We geeks have a slightly different version of this fantasy. What if we were flung back into the past? It's a common science fiction plot, such as in the novel Island in the Sea of Time and on TV such as Battlestar Galactica. My version of it is what if one was transported naked 20,000 years into the past, with nothing but what happens to currently reside in one's brain. You meet up with the local natives. If you could initially convince them not to roast you for dinner, and get them to accept you into their tribe, what lasting benefit could you bestow upon them based on your knowledge, unaugmented by any technological infrastructure or reference material?

20,000 years ago, man had fire, pottery, bows and arrows, and clothing. But he didn't have writing, agriculture, or metals. It's surprisingly difficult to come up with some knowledge that can be provided that:

  • they could understand given no technical knowledge
  • would be clearly useful in their lives
  • did not require some supporting technology

For example, consider writing. Seems like a slam-dunk idea, right? But writing requires some sort of paper and ink. Sure, you could use mud tablets, but for nomadic hunters, Sean pointed out who is going to cart around heavy tablets with at most a few sentences on them? They'd think you were nuts.

Writing probably requires agriculture as a precursor, because writing is both immediately useful to an organized agricultural society, and you don't have to transport the brick tablets anywhere. How about the wheel? Think about  fashioning a wheel and the requisite axle and some sort of cart using only stone tools. You have no nails, saws or screws. Remember there are no roads. Even if you successfuly build one, it's likely to be very heavy and fragile. I suspect it would be useless to the tribe.

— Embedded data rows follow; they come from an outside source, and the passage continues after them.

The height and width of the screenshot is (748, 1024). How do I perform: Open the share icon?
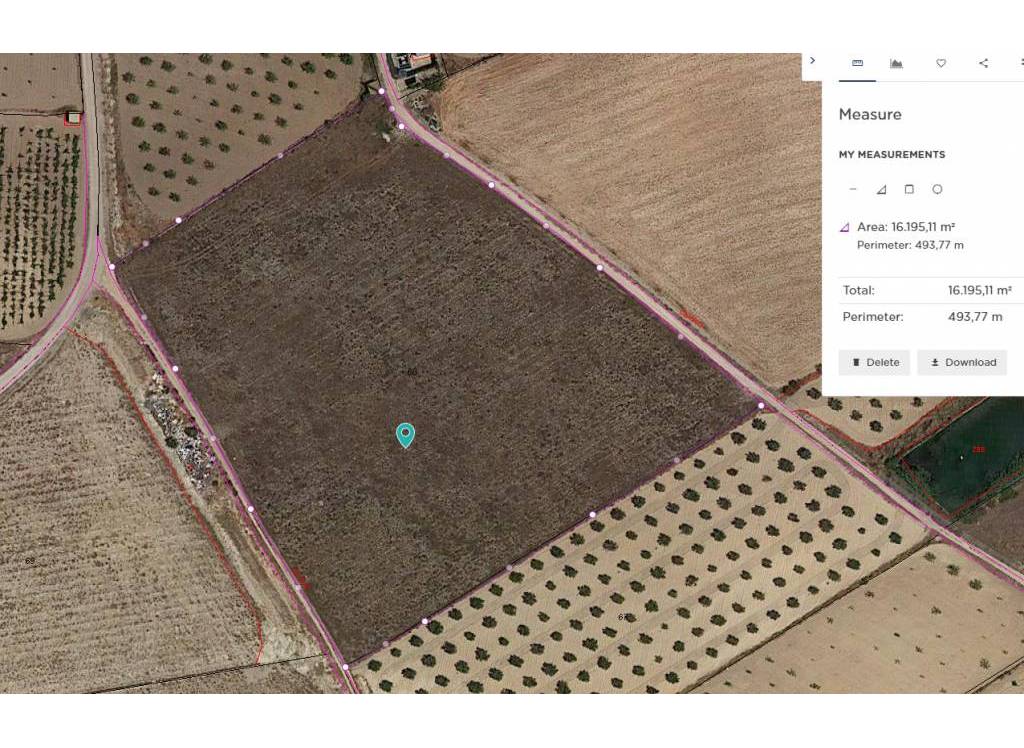tap(983, 62)
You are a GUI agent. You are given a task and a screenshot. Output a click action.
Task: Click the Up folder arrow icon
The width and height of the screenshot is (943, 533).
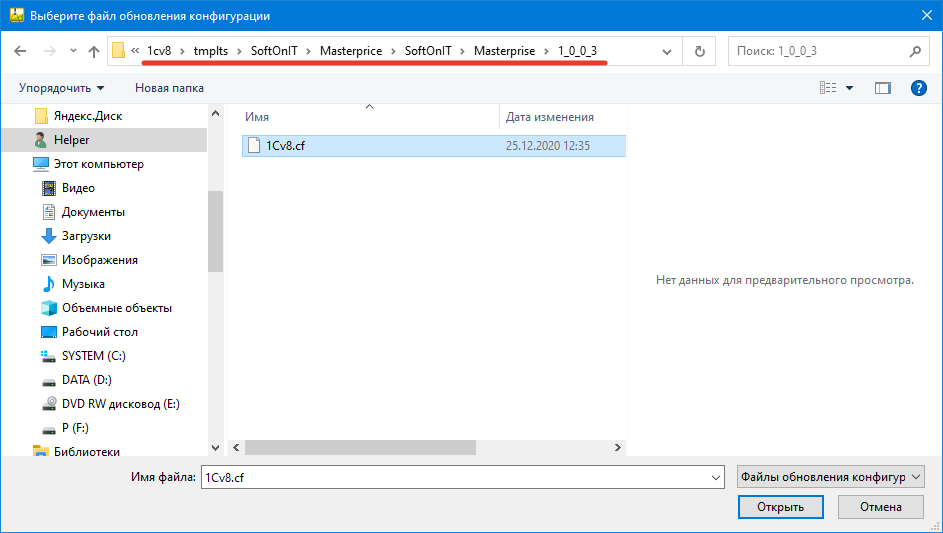coord(94,51)
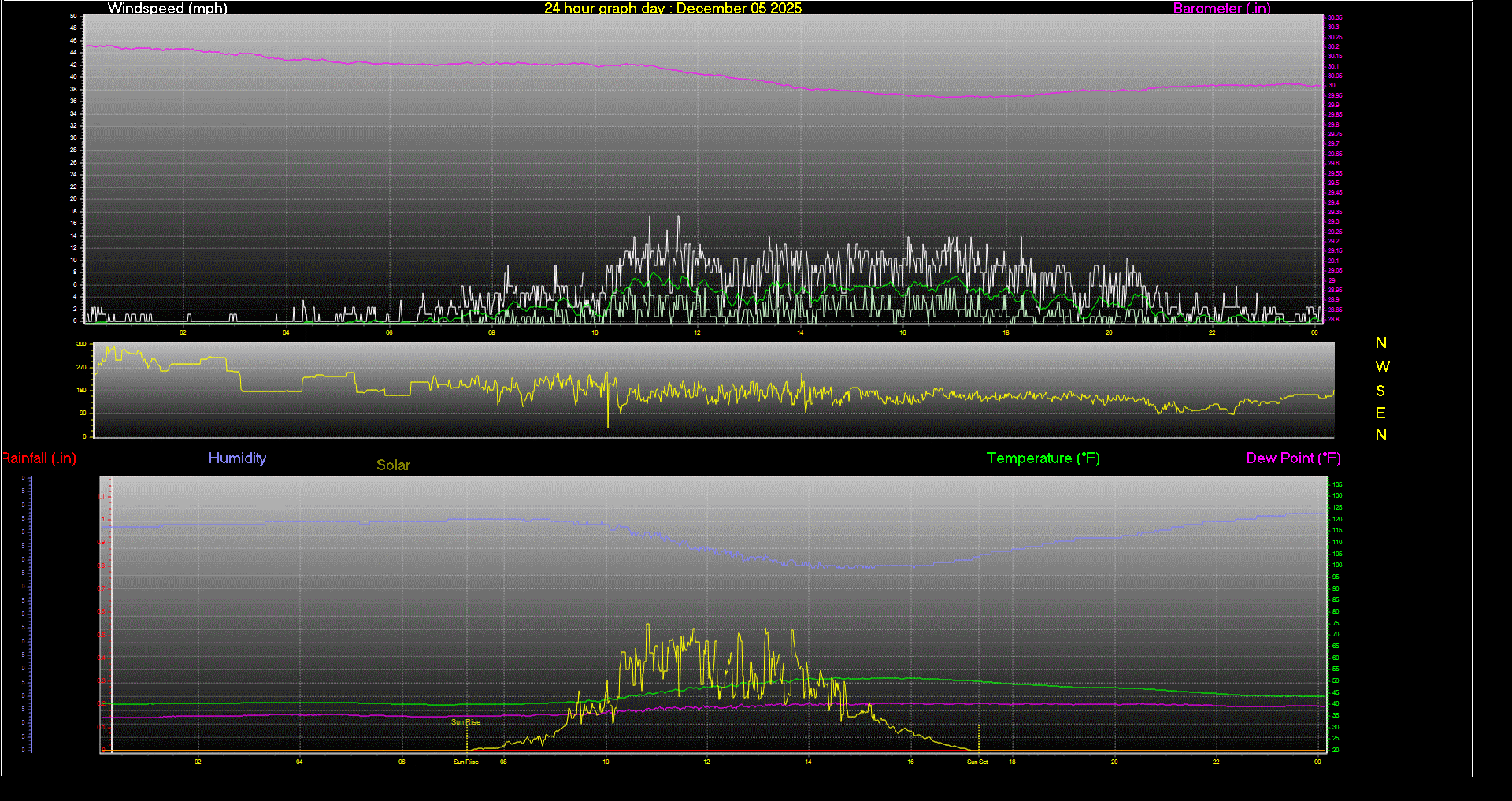This screenshot has width=1512, height=801.
Task: Select the Dew Point (°F) label
Action: (1293, 458)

We had a fun discussion of this over in the Digital Mars forums, and I've thought more about it since, and the more I think, the more I am convinced it is iron technology (first mentioned by Andrei). Given pottery technology, a furnace could be constructed that would get hot enough to extract iron from ore. Iron tools are incredibly useful to even the most primitive society, meaning that they'd make the effort to learn and propagate the technology once it was shown to them.

The problem, though, is how many of us know how to find, recognize, and smelt iron? It's a good idea to bone up on it just in case!

(Certainly I can hardly think of a more useless skill 20,000 years ago than expertise in programming languages!)

What do you think?

Thanks to Jason House, David Held, and Bartosz Milewski for reviewing a draft of this.